- [Supplied data]
^^^^^^^^^^^^^^^^

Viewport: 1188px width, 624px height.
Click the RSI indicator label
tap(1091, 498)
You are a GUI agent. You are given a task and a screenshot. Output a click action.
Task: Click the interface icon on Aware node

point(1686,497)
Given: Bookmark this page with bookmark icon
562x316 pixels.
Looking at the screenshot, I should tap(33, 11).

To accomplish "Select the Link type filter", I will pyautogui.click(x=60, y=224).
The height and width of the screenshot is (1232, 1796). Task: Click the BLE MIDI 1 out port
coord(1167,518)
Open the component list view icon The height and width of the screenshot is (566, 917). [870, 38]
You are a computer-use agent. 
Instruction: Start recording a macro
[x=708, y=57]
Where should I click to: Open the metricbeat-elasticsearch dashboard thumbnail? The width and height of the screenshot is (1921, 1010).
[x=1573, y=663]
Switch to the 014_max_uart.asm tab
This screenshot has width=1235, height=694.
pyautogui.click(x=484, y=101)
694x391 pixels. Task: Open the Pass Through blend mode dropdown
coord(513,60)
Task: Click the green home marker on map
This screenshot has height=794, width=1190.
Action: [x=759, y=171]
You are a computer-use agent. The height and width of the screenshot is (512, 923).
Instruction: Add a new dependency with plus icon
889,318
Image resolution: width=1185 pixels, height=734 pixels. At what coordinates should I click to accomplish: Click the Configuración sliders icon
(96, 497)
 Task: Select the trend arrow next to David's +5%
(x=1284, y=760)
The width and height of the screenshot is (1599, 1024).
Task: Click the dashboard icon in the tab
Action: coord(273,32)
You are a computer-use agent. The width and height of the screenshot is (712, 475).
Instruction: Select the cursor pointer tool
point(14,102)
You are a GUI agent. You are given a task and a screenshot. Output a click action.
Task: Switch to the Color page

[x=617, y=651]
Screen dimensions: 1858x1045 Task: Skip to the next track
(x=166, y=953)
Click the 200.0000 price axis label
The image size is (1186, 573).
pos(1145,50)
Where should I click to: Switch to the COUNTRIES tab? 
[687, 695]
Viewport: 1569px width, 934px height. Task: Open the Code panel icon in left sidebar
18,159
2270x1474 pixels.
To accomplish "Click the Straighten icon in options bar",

^^^^^^^^^^^^^^^^

- [Aim of the exercise] Reproduce every record, making sure each one stays exactly the same.

- [Solution]
Viewport: 1188px width, 624px height.
Click the RSI indicator label
tap(1091, 498)
You are a GUI agent. You are given a task and a screenshot. Output a click action.
Task: Click the interface icon on Aware node

point(1686,497)
Given: Bookmark this page with bookmark icon
562x316 pixels.
Looking at the screenshot, I should tap(33, 11).

To accomplish "Select the Link type filter", I will pyautogui.click(x=60, y=224).
The height and width of the screenshot is (1232, 1796). Task: Click the BLE MIDI 1 out port
coord(1167,518)
Open the component list view icon The height and width of the screenshot is (566, 917). [870, 38]
You are a computer-use agent. 
Instruction: Start recording a macro
[x=708, y=57]
Where should I click to: Open the metricbeat-elasticsearch dashboard thumbnail? The width and height of the screenshot is (1921, 1010).
[x=1573, y=663]
Switch to the 014_max_uart.asm tab
This screenshot has width=1235, height=694.
pyautogui.click(x=484, y=101)
694x391 pixels. Task: Open the Pass Through blend mode dropdown
coord(513,60)
Task: Click the green home marker on map
This screenshot has height=794, width=1190.
Action: [x=759, y=171]
You are a computer-use agent. The height and width of the screenshot is (512, 923).
Instruction: Add a new dependency with plus icon
889,318
Image resolution: width=1185 pixels, height=734 pixels. At what coordinates should I click to accomplish: Click the Configuración sliders icon
(96, 497)
 Task: Select the trend arrow next to David's +5%
(x=1284, y=760)
The width and height of the screenshot is (1599, 1024).
Task: Click the dashboard icon in the tab
Action: coord(273,32)
You are a computer-use agent. The width and height of the screenshot is (712, 475).
Instruction: Select the cursor pointer tool
point(14,102)
You are a GUI agent. You are given a task and a screenshot. Output a click action.
Task: Switch to the Color page

[x=617, y=651]
Screen dimensions: 1858x1045 Task: Skip to the next track
(x=166, y=953)
Click the 200.0000 price axis label
The image size is (1186, 573).
pos(1145,50)
Where should I click to: Switch to the COUNTRIES tab? 
[687, 695]
Viewport: 1569px width, 934px height. Task: Open the Code panel icon in left sidebar
18,159
2270x1474 pixels.
To accomplish "Click the Straighten icon in options bar",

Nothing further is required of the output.